*What you are asked to do*: Take the data that follows and return it exactly.

*Saved entries*:
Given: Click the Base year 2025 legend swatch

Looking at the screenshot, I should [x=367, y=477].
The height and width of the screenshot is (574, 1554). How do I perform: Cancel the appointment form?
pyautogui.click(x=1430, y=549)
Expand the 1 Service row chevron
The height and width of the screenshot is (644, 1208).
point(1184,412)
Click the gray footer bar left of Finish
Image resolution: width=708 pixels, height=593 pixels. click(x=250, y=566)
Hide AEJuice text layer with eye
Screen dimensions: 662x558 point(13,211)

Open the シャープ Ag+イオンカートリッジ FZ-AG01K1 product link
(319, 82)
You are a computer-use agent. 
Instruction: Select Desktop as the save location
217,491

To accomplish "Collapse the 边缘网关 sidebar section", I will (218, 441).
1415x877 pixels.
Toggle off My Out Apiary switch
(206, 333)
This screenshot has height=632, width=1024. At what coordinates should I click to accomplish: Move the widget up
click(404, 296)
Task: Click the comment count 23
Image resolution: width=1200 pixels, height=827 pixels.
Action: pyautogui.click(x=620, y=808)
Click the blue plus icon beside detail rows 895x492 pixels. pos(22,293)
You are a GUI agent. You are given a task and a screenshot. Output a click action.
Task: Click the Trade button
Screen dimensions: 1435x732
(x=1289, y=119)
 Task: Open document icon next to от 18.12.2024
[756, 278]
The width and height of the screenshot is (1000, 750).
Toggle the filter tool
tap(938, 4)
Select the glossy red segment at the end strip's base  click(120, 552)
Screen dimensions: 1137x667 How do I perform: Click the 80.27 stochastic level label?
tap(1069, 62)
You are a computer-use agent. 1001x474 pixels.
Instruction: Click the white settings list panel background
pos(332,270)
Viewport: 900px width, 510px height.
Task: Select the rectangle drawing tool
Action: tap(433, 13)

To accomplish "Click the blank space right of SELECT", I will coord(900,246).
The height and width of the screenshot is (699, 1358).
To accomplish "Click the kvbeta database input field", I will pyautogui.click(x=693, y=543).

*Task response*:
Given: Click the Base year 2025 legend swatch

Looking at the screenshot, I should [x=367, y=477].
The height and width of the screenshot is (574, 1554). How do I perform: Cancel the appointment form?
pyautogui.click(x=1430, y=549)
Expand the 1 Service row chevron
The height and width of the screenshot is (644, 1208).
point(1184,412)
Click the gray footer bar left of Finish
Image resolution: width=708 pixels, height=593 pixels. click(x=250, y=566)
Hide AEJuice text layer with eye
Screen dimensions: 662x558 point(13,211)

Open the シャープ Ag+イオンカートリッジ FZ-AG01K1 product link
(319, 82)
You are a computer-use agent. 
Instruction: Select Desktop as the save location
217,491

To accomplish "Collapse the 边缘网关 sidebar section", I will (218, 441).
1415x877 pixels.
Toggle off My Out Apiary switch
(206, 333)
This screenshot has height=632, width=1024. At what coordinates should I click to accomplish: Move the widget up
click(404, 296)
Task: Click the comment count 23
Image resolution: width=1200 pixels, height=827 pixels.
Action: pyautogui.click(x=620, y=808)
Click the blue plus icon beside detail rows 895x492 pixels. pos(22,293)
You are a GUI agent. You are given a task and a screenshot. Output a click action.
Task: Click the Trade button
Screen dimensions: 1435x732
(x=1289, y=119)
 Task: Open document icon next to от 18.12.2024
[756, 278]
The width and height of the screenshot is (1000, 750).
Toggle the filter tool
tap(938, 4)
Select the glossy red segment at the end strip's base  click(120, 552)
Screen dimensions: 1137x667 How do I perform: Click the 80.27 stochastic level label?
tap(1069, 62)
You are a computer-use agent. 1001x474 pixels.
Instruction: Click the white settings list panel background
pos(332,270)
Viewport: 900px width, 510px height.
Task: Select the rectangle drawing tool
Action: tap(433, 13)

To accomplish "Click the blank space right of SELECT", I will coord(900,246).
The height and width of the screenshot is (699, 1358).
To accomplish "Click the kvbeta database input field", I will pyautogui.click(x=693, y=543).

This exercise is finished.